Level 16

I. Moonshine functions: Define, $$a(\tau)= \left(\frac{d_8^3}{d_4\,  d_{16}^2}\right)^{2}, \quad b(\tau) = \left(\frac{d_1^2\,d_8}{d_2\,d_{16}^2}\right), \quad c(\tau) = \left(\frac{d_2^5\,d_8}{d_1^2\,d_4^2\,d_{16}^2}\right)$$  then, $$\left(\frac{d_8^3}{d_4\,  d_{16}^2}\right)^{2}-2= \left(\frac{d_1^2\,d_8}{d_2\,d_{16}^2}\right)\quad\\ \left(\frac{d_8^3}{d_4\,  d_{16}^2}\right)^{2}+2 = \left(\frac{d_2^5\,d_8}{d_1^2\,d_4^2\,d_{16}^2}\right)$$ so $a-2 = b,\, a+2 = c$. This $a,b,c$ also belong to the class where $a(\tau) = -a\big(\tfrac12+\tau\big)$ and $b(\tau) = -c\big(\tfrac12+\tau\big)$. And the three level 16 moonshine functions, $$\begin{align} j_{16A}(\tau) &= \left(\frac{d_4\, d_8}{d_2\,  d_{16}}\right)^{4}=\sqrt{j_{8A}(2\tau)}\\ \color{red}{j_{16B}}(\tau) &= \left(\frac{d_8^3}{d_4\,  d_{16}^2}\right)^{2}\; = \; a\\ j_{16C}(\tau) &= \left(\frac{d_2^3\,d_8^3}{d_1^2\,  d_4^2\, d_{16}^2}\right)^{2} = \frac{ac}{b} \end{align}$$
II. Relations: Using S1, this $a,b,c$ explains 4 of the 6 trinomial identities of level 16 (prefixed with t16) by Somos.
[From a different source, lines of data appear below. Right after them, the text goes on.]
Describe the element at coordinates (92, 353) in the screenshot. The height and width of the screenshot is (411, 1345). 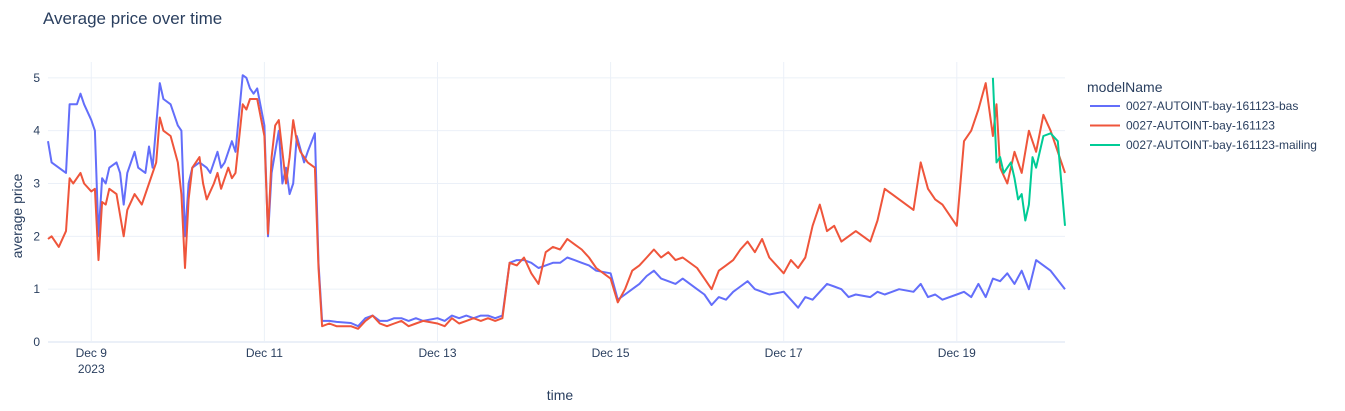
I see `x-tick-label: Dec 9` at that location.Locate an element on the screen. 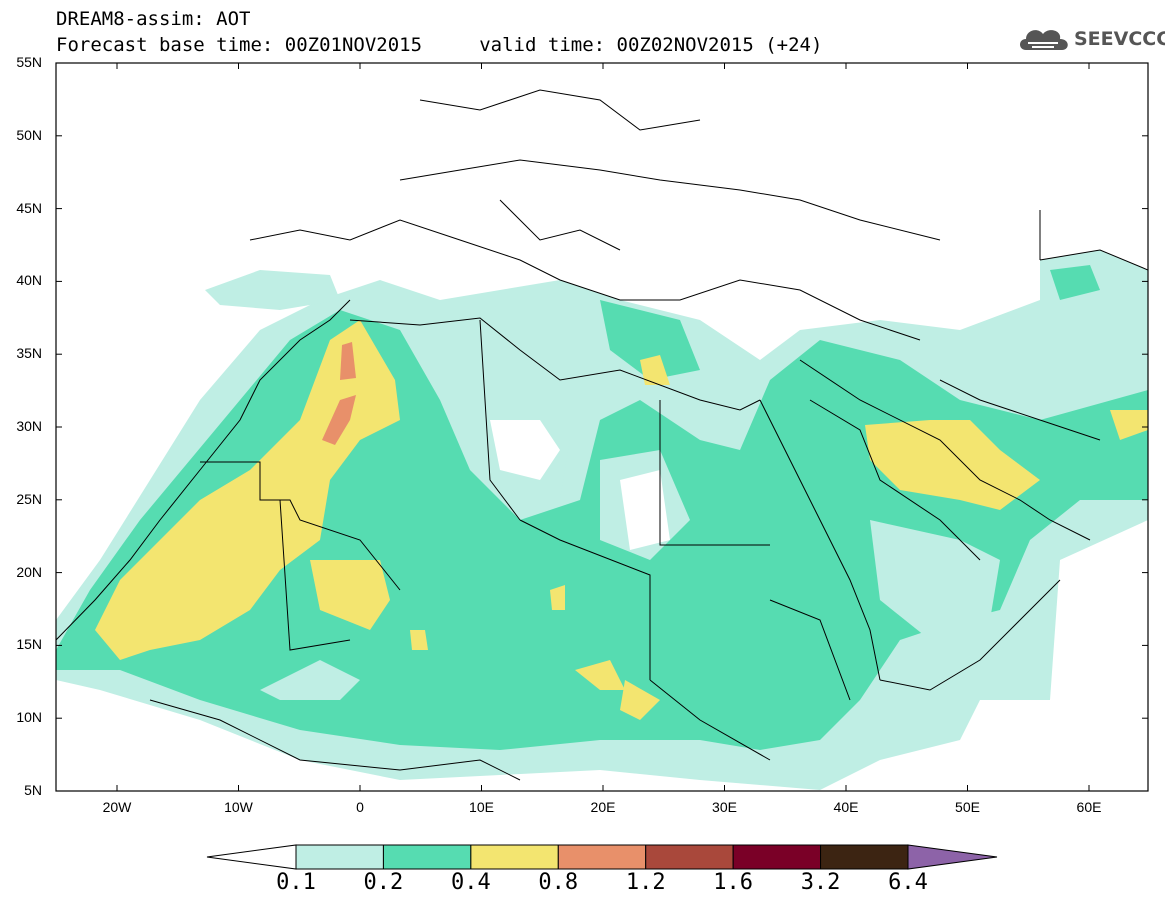 This screenshot has width=1165, height=905. coastline-arabia is located at coordinates (945, 450).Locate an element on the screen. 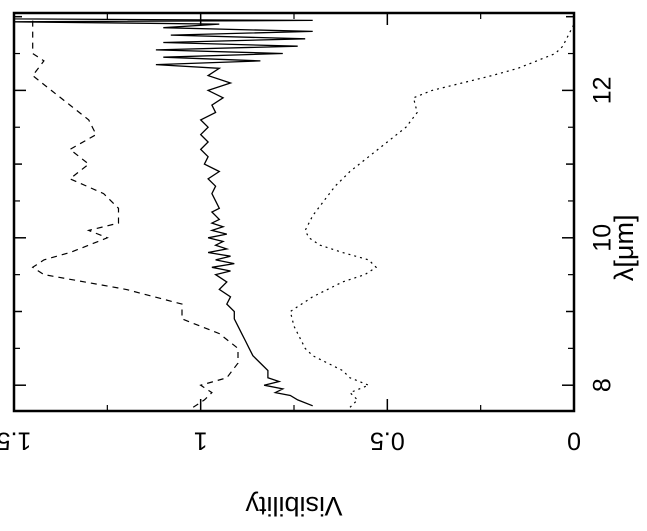 The width and height of the screenshot is (647, 531). x-axis-label: λ[μm] is located at coordinates (624, 248). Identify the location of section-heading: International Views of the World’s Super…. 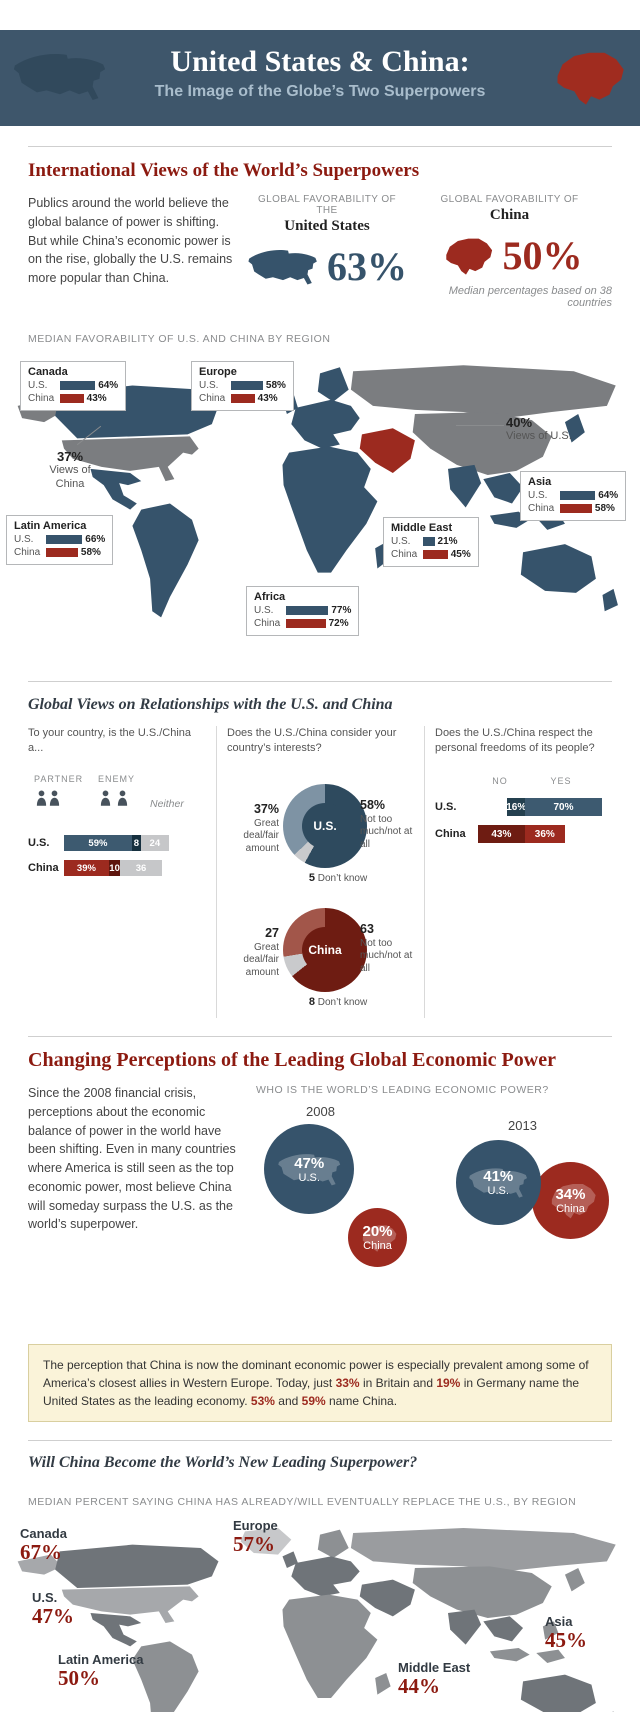
(224, 170).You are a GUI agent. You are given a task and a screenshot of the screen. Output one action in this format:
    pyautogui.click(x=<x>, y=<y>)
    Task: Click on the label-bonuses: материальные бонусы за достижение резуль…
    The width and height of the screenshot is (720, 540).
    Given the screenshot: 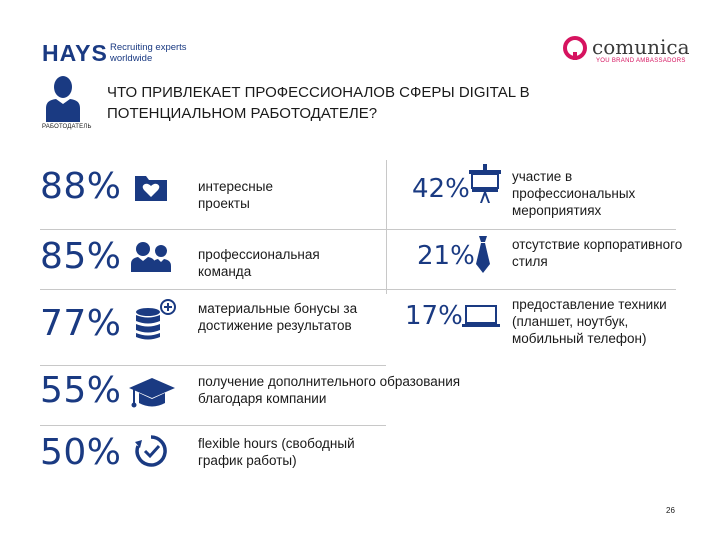 What is the action you would take?
    pyautogui.click(x=278, y=317)
     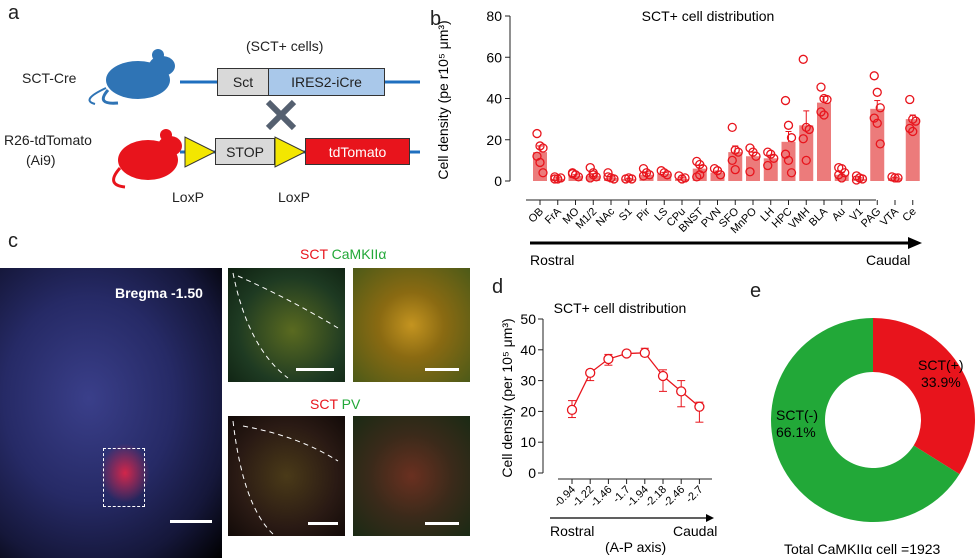 What do you see at coordinates (147, 159) in the screenshot?
I see `red-mouse-icon` at bounding box center [147, 159].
They also obey,
$$\left(\frac{bc}{a}+16\frac{a}{bc}\right)+2a = \frac{bc}{a}+\frac{ac}{b}+\frac{ab}{c}\qquad$$ In general, $$\left(\frac{bc}{a}+(b-c)^2\frac{a}{bc}\right)+2a = \frac{bc}{a}+\frac{ac}{b}+\frac{ab}{c}\qquad$$  where $b-c=4$. Or in terms of named functions of level 8 and 16, $$\quad\quad j_{8B}\;+\;2\color{red}{j_{16B}} = j_{8D}+j_{16C}+j_{16C'}$$ where, similar to level 8,  $$j_{16C'}(\tau) =-j_{16C}\big(\tfrac12+\tau\big)= \;\left(\frac{d_1^2\,d_8^3}{d_2^3\, d_{16}^2}\right)^{2}$$ The last 2 of the 6 trinomial identities involves the pair $j_{16C}$ and $j_{16C'}$, hence is just the same function using different arguments, $$\begin{align}j_{16C}(\tau)-2 &=\left(\frac{d_2^3\,d_8^3}{d_1^2\,  d_4^2\, d_{16}^2}\right)^{2}-2 =\frac{d_4^{10}}{d_1^2\,d_2^3\,d_8^3\,d_{16}^2}\\ j_{16C}\big(\tfrac12+\tau\big)-2 &= \; -\left(\frac{d_1^2\,d_8^3}{d_2^3\, d_{16}^2}\right)^{2}-2 \;= \; -\frac{d_1^2\,d_4^{12}}{d_2^9\,d_8^3\,d_{16}^2}\end{align}$$
III. Inter-level quadratic relations: We also have,
$$\begin{align} j_{4C} &= j_{8E}+\frac{16}{j_{8E}}\\ j_{4D} &= j_{8E}-\frac{16}{j_{8E}} \end{align}$$ $$\begin{align}j_{8D} &= j_{16B}-\frac{4}{j_{16B}}\\ j_{8E} &= j_{16B}+\frac{4}{j_{16B}}\quad\end{align}$$ Adding each pair leaves functions with the same argument,
$$\begin{align}  j_{4C}+j_{4D} &= 2\color{red}{j_{8E}}\\  j_{8D}+j_{8E} &= 2\color{red}{j_{16B}} \end{align}$$ which are 2 of the 9 linear relations found by Conway, Norton, and Atkins.